Saint John Henry Newman was one of the most prominent converts to Roman Catholicism from Anglicanism, of the 19th century and was subsequently canonised  by Pope Francis on Sunday 13th October 2019.  There is a direct historical connection between John Henry Newman and our parish, as he was a close friend of William Monsell Lord Emly from their Oxford days, staying at Monsell’s Tervoe House, near Ballybrown, for a short period in August 1852.  The altar upon which it is believed Cardinal Newman celebrated Mass in Tervoe House was donated by the Monsell family to Saint Joseph’s Church in Ballybrown and is now part of a shrine erected to Saint John Henry in that church.  John Henry Newman was the founder of University College Dublin, first known as the Catholic University of Ireland and later UCD.

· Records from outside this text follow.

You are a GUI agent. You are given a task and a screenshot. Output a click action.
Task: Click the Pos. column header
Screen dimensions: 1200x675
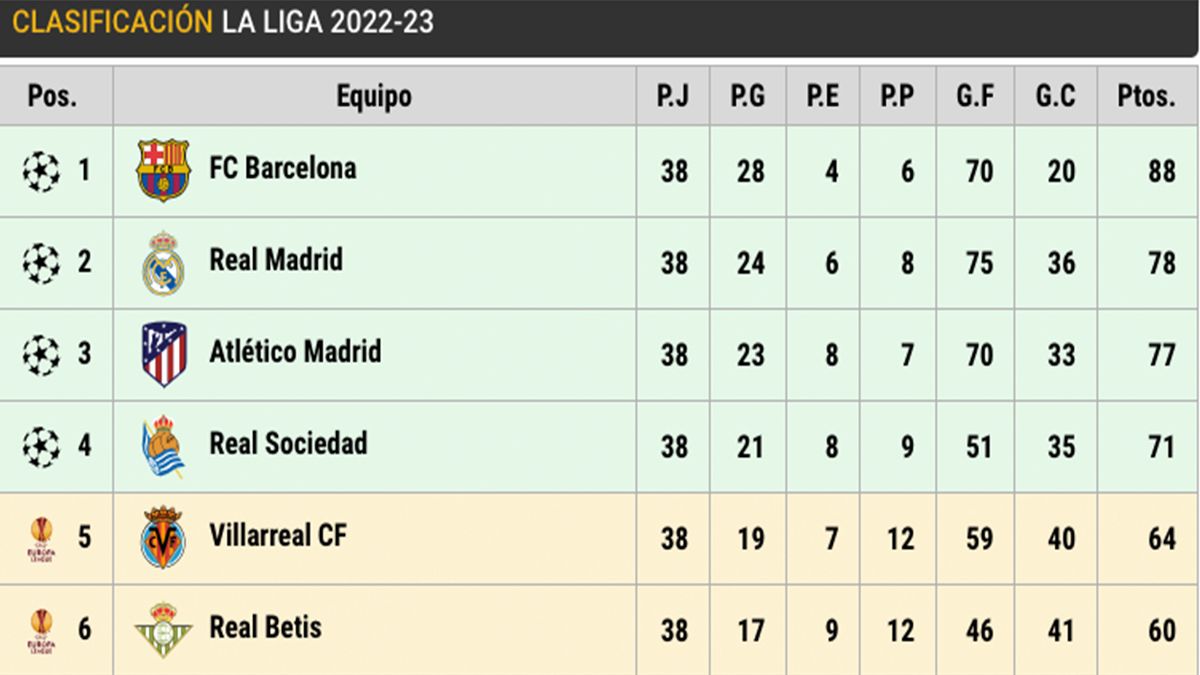[55, 96]
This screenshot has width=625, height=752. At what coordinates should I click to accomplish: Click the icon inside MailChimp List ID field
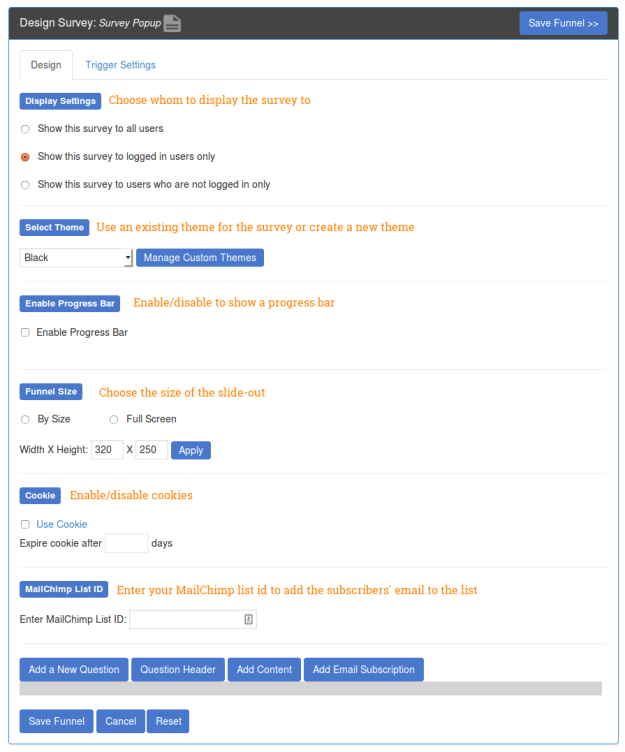(x=249, y=620)
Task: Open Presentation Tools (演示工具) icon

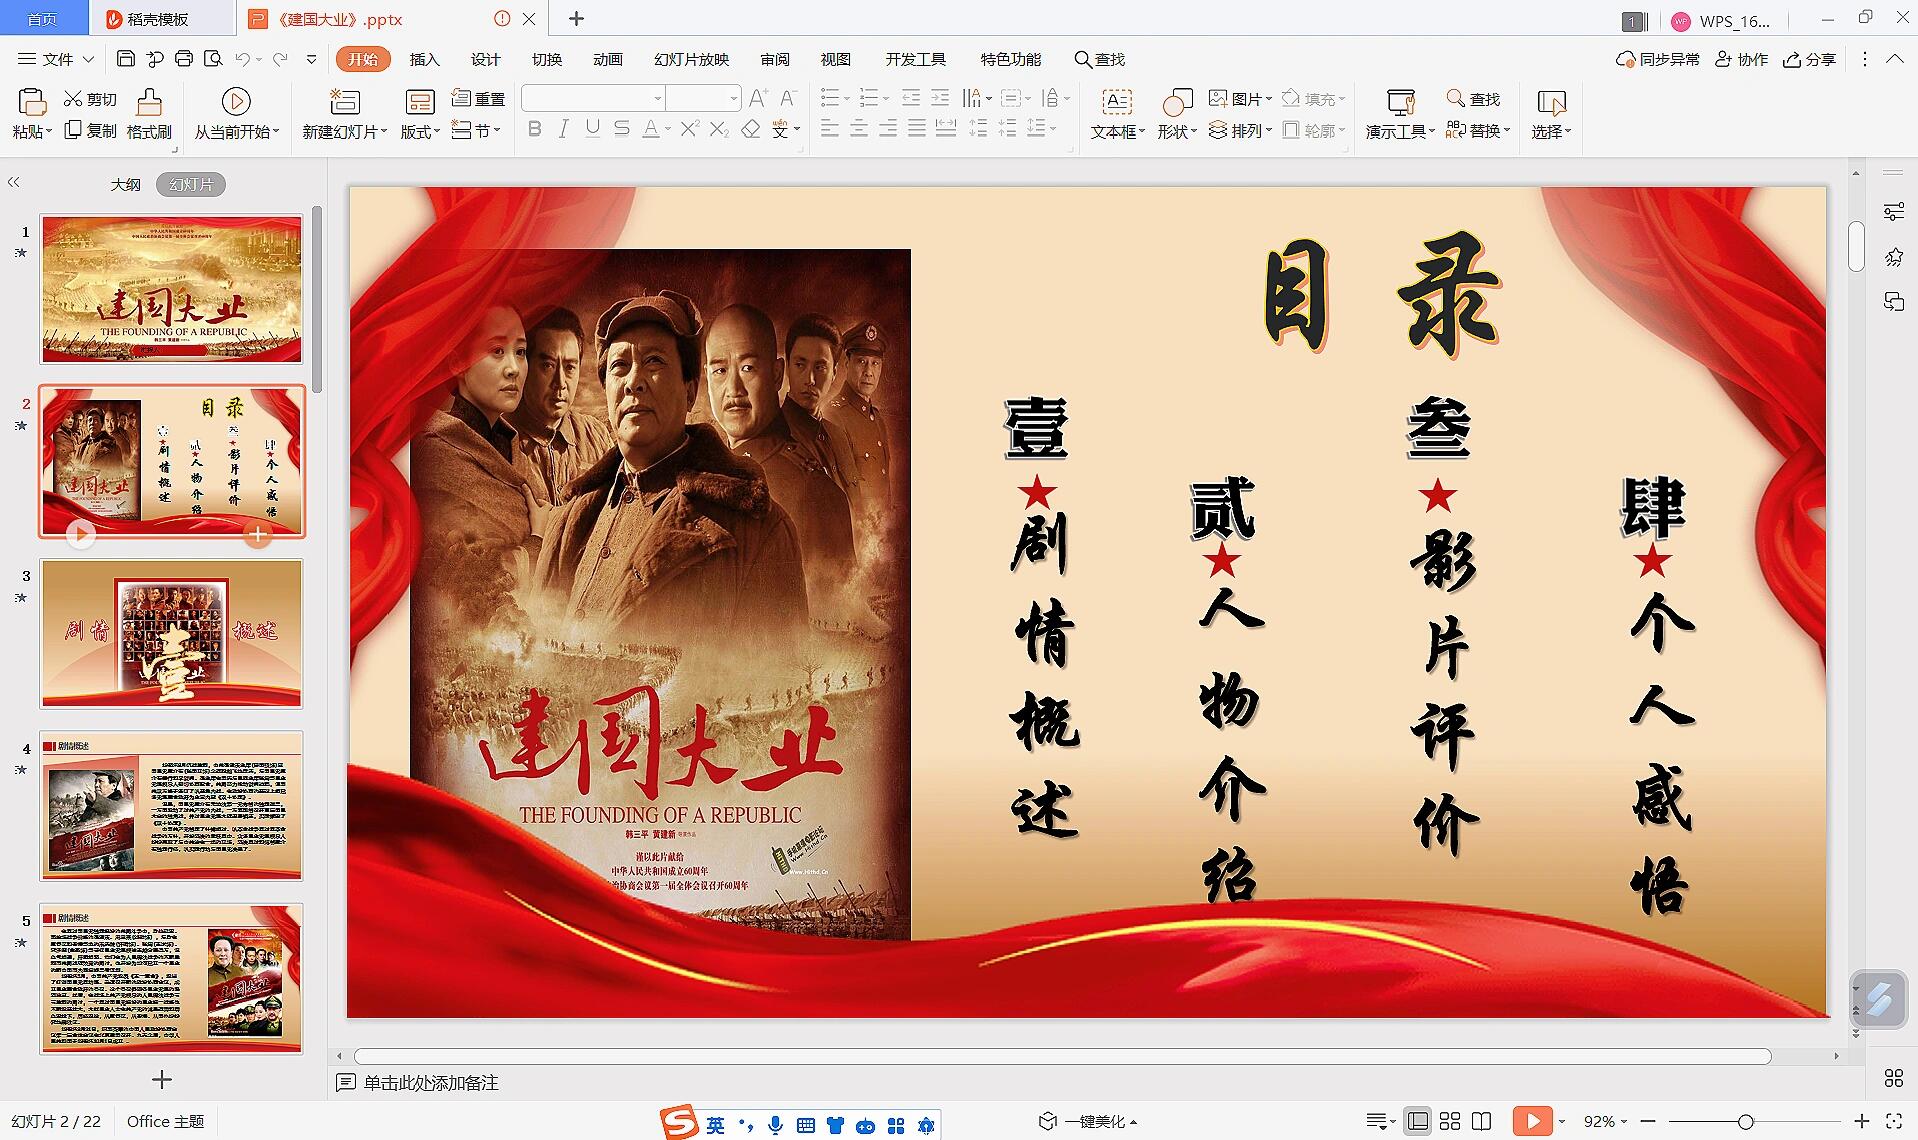Action: pos(1400,102)
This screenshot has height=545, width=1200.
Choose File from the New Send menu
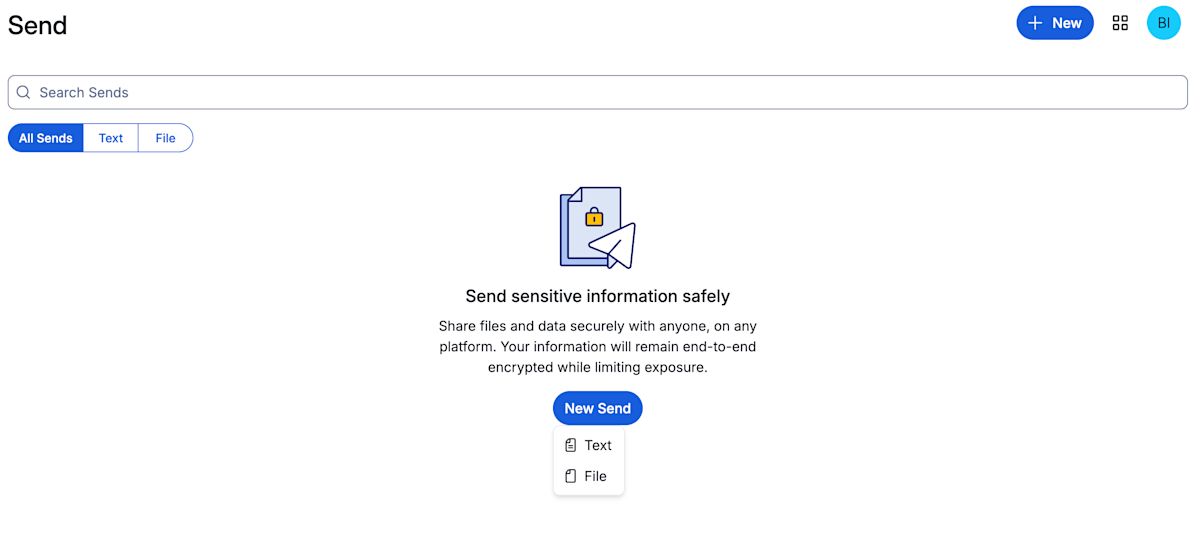(x=595, y=476)
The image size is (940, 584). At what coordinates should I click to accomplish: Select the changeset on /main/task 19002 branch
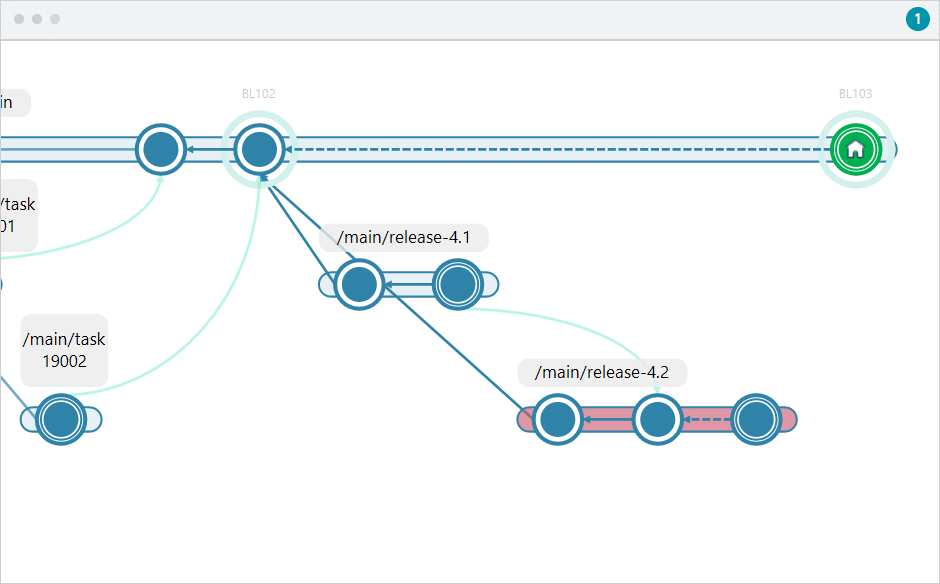pyautogui.click(x=60, y=420)
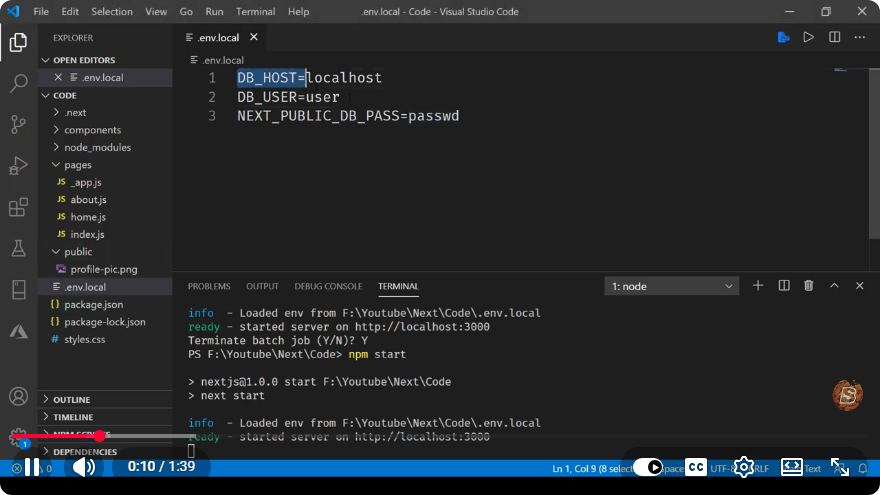Open the Source Control view
Viewport: 880px width, 495px height.
[19, 124]
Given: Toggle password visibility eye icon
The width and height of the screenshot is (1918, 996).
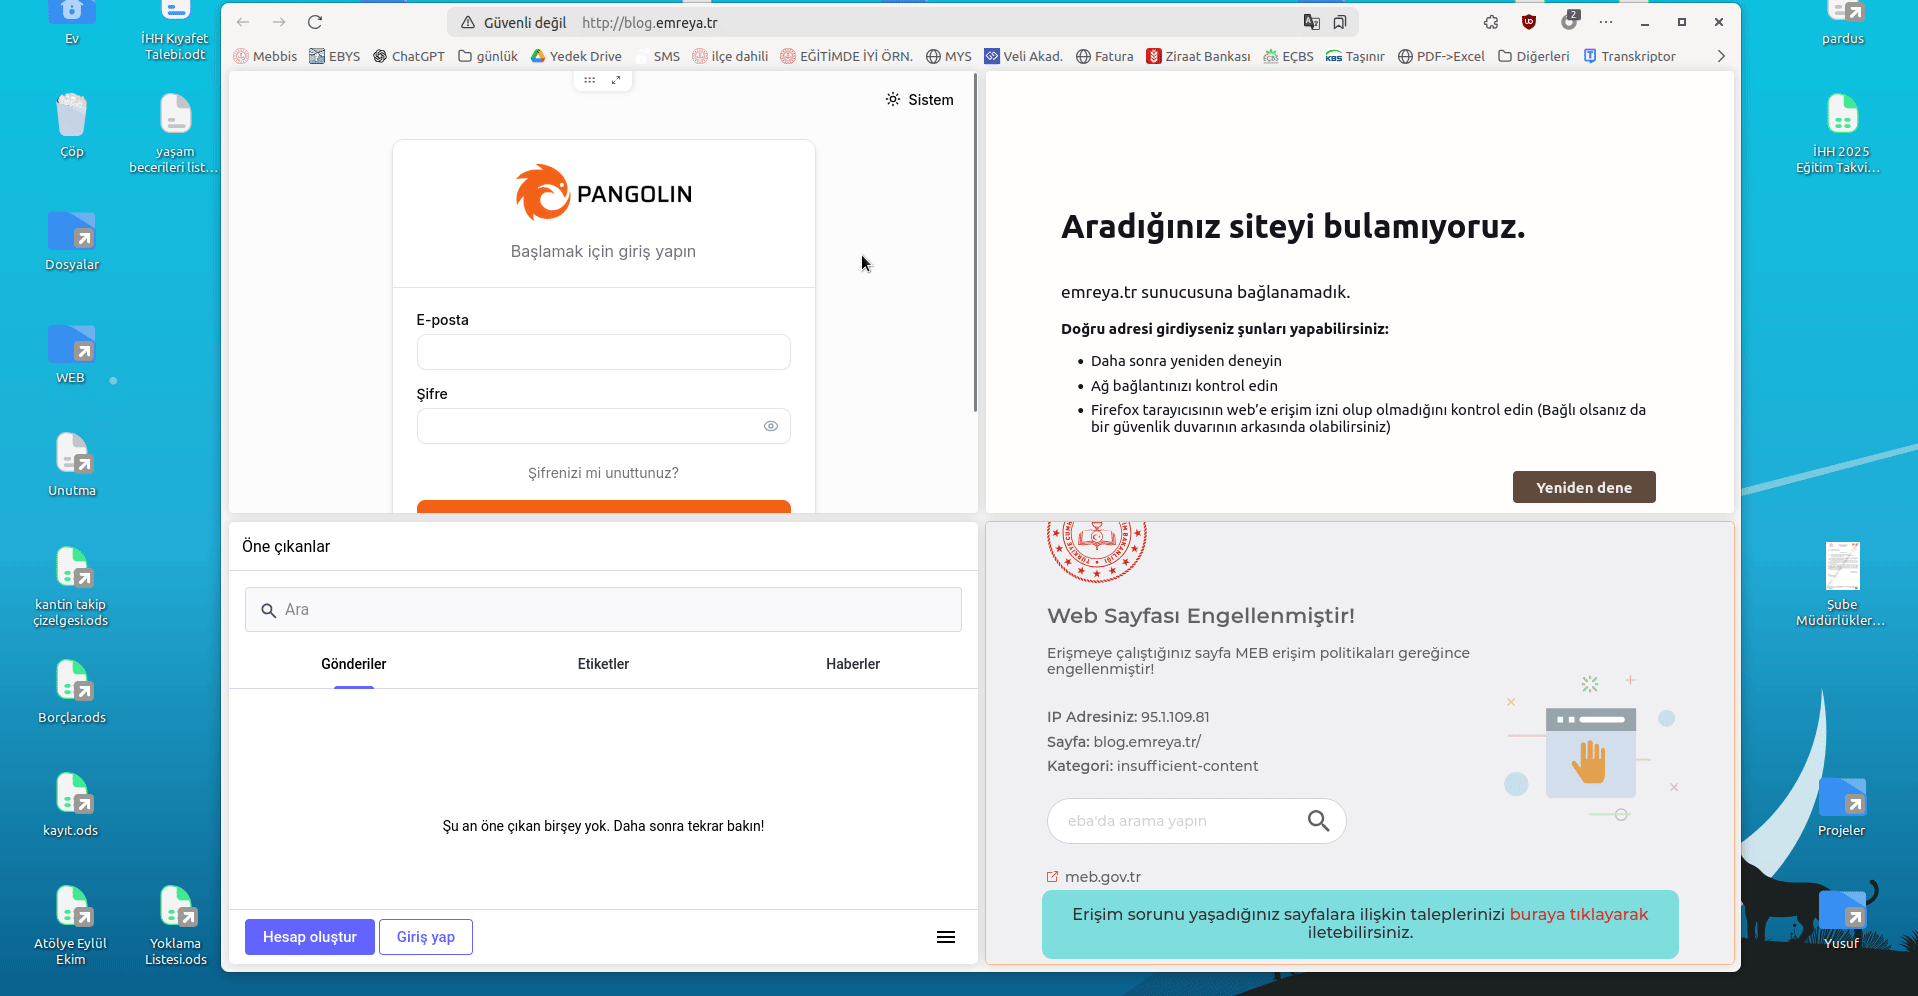Looking at the screenshot, I should point(770,426).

John Henry Newman was born on 21st February 1801 and was brought up in the Anglican Church of England.  He was already an esteemed Anglican theologian when he founded the Oxford Movement to return the Church of England to its Catholic roots, before ultimately converting to the Catholic faith.  He was ordained for ministry in the Anglican Church but in 1845 left the Church of England to be received into the Roman Catholic Church.  He was soon ordained as a priest and continued as an influential religious figure based in Birmingham.  Newman’s conversion to the Catholic faith was controversial in England, and resulted in his losing many friends, including his own sister who never spoke to him again.

In 1849 he founded the Birmingham Oratory, a religious community of the Congregation of Saint Philip Neri, the first house of that congregation in England.

In 1852 during a visit to Ireland, Newman spent several days at Tervoe House, the home of his friend William Monsell.

John Henry Newman was renowned as a brilliant thinker and in 1879 was created a cardinal by Pope Leo XIII.  Newman died at the Birmingham Oratory on 11th August 1890, aged 89 years.